Melissa Bohnert '14 Publishes Research on Screen Time & Children

Melissa Bohnert '14 is pursuing her Ph.D. in Sociology at Trinity College in Dublin, Ireland. Her research Emerging Digtial Generations? was published in August 2020 and can be read here. Melissa was interviewed by The Irish Times newspaper:

Screen time linked to rising mental health issues in children - study
From The Irish Times

Children who spend significant amounts of time on screens are more likely to suffer declines in emotional wellbeing, and the level of harm has increased in more recent times, according to a new Irish study.
 
While some digital activities such as gaming, educational engagement and socializing were found to have “small and insignificant effects” on young children, the consumption of media such as Netflix, YouTube or other content was more likely to prove harmful, the research found.
 
The study, by sociologists Melissa Bohnert and Dr Pablo Gracia at Trinity College Dublin and published in the Child Indicators Research journal, is the first to look at two cohorts of children to form a comparative analysis on effects.
 
They looked at the experiences of nine-year-olds in both 2008 and 2018, drawing on data from the ongoing Growing Up in Ireland research initiative. 
 
The paper, Emerging Digital Generations?, is the first examination of how digital technology use affects socio-emotional wellbeing and how these impacts have changed across two recent cohorts.
 
Key among the findings is how the duration and type of screen engagement affect children.
 
Negative outcomes associated with high levels of screen time on child mental health were more severe for the younger generation – those born in 2008 – compared with those born in 1998.

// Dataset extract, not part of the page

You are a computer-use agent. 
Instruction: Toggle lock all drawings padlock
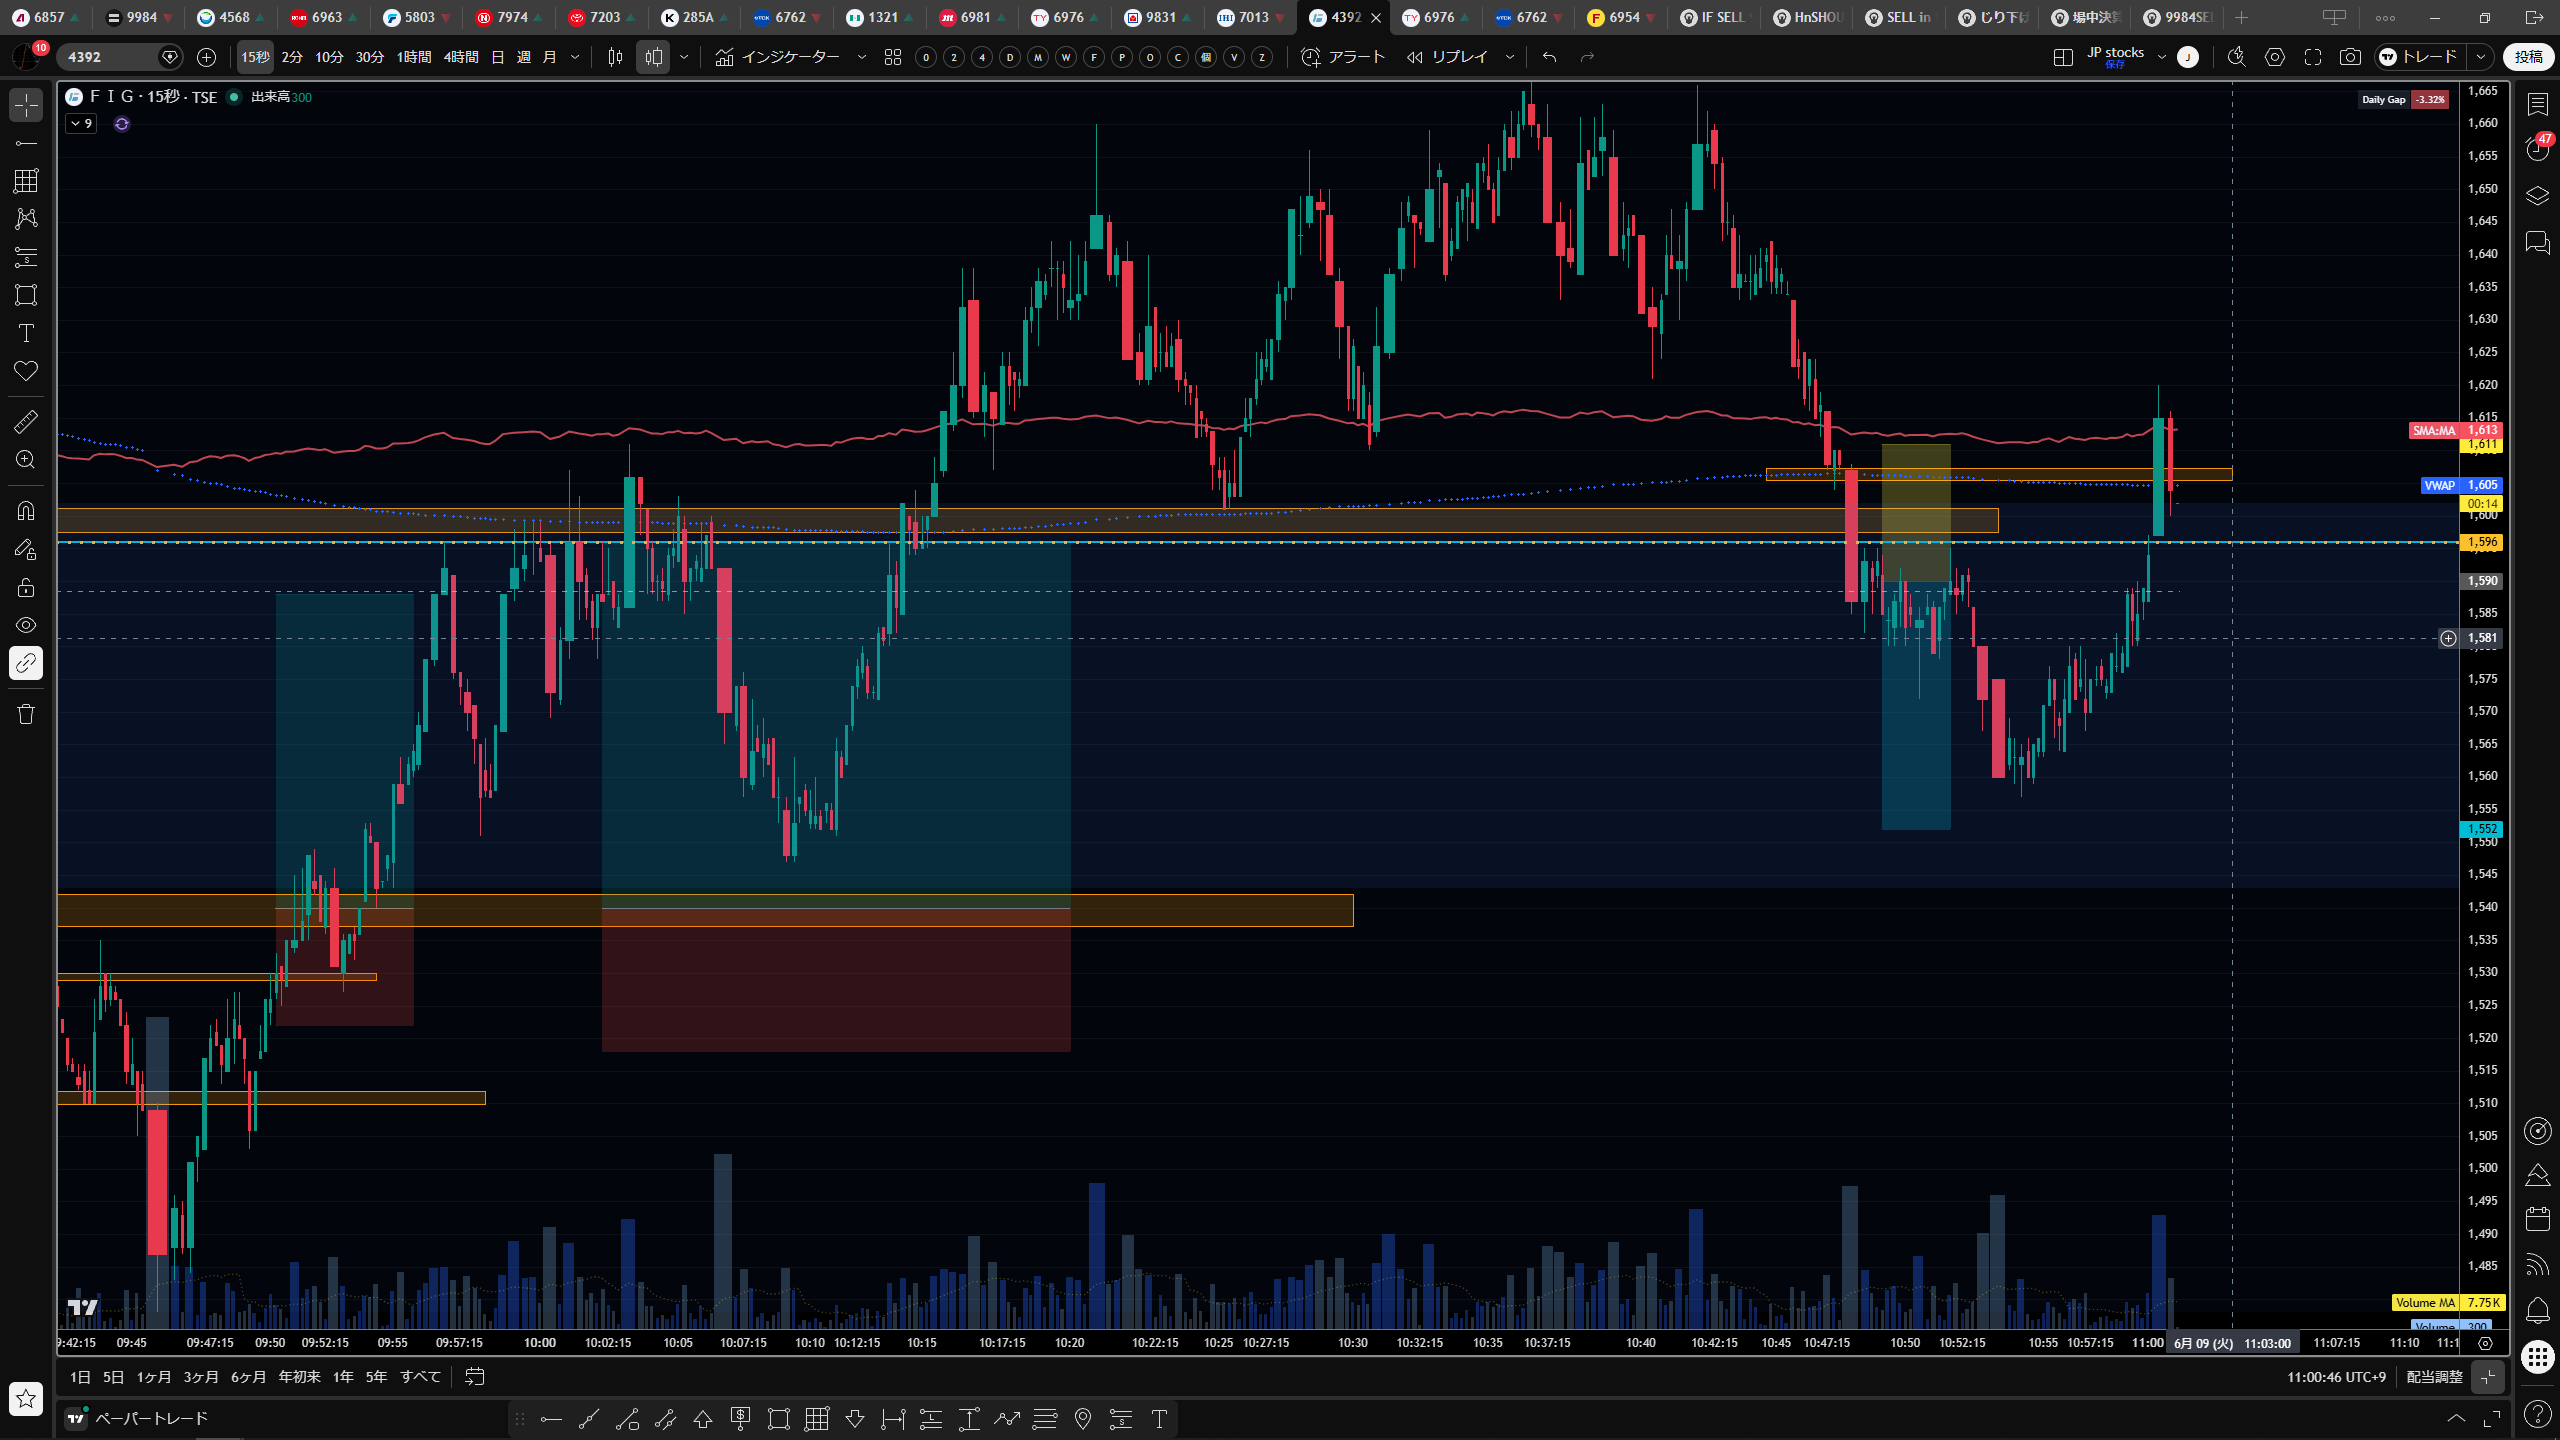pos(26,587)
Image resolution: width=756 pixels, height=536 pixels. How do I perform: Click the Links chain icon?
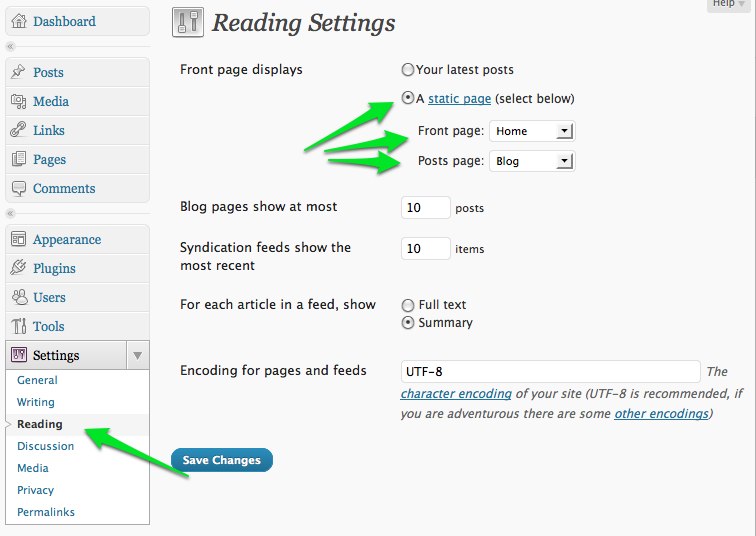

Spending more than three hours a day either on digital devices or watching TV is linked with “important declines” in child mental health, including hyperactivity, self-regulatory problems or disruptive behaviors. Moderate amounts of time were not found to have as detrimental an effect.
 
“Spending time in media activities like watching YouTube videos, other videos or downloading apps has detrimental effects on child mental health, especially when these activities do not involve socializing with others,” the authors told The Irish Times.
 
“Other digital activities, like doing homework or searching information on the internet, have neither positive nor negative associations with children’s mental health outcomes.”


‘Educational’ purposes

Perhaps unsurprisingly, the study found a marked shift in how children are engaging with screens, particularly in the context of evolving content and social media.
 
It noted a “marked decrease” in those saying they used digital technologies for educational purposes, falling from 56 percent among the 1998 cohort to just 17 percent 10 years later.
 
By contrast, children who reported engaging in media activities such as watching YouTube or streaming movies and music jumped from 28 percent to 89 percent.
 
“This significant increase in digital media use may be explained by the proliferation of music and video-streaming platforms (eg Netflix, YouTube, Spotify) over the last decade,” the study noted.
 
Habits changed, too, in line with technology. The researchers found that in the 1998 cohort, 73 percent of children spent over an hour watching TV, dropping to just 48 percent in the 2008 sample. By contrast, digital screen-time of more than an hour rose from 13 percent to 28 percent.
 
“These findings indicate that children are moving away from traditional TV screen-time and supplanting it with time spent on digital technologies,” particularly mobile phones and tablets.
 
Mobile phone ownership at the age of nine similarly increased from 61 percent in the 1998-born cohort to 78 percent in 2008-born cohort.
 
The overall findings of the study tend to mirror those of previous work looking at children born after 2008. This is the first cohort to grow up entirely after the launch of smartphones to the popular market.
 
The research is part of a €3.5 million EU-funded project, Digymatex, examining the short- and long-term impact of children’s digital engagement across different demographic and socio-economic groups.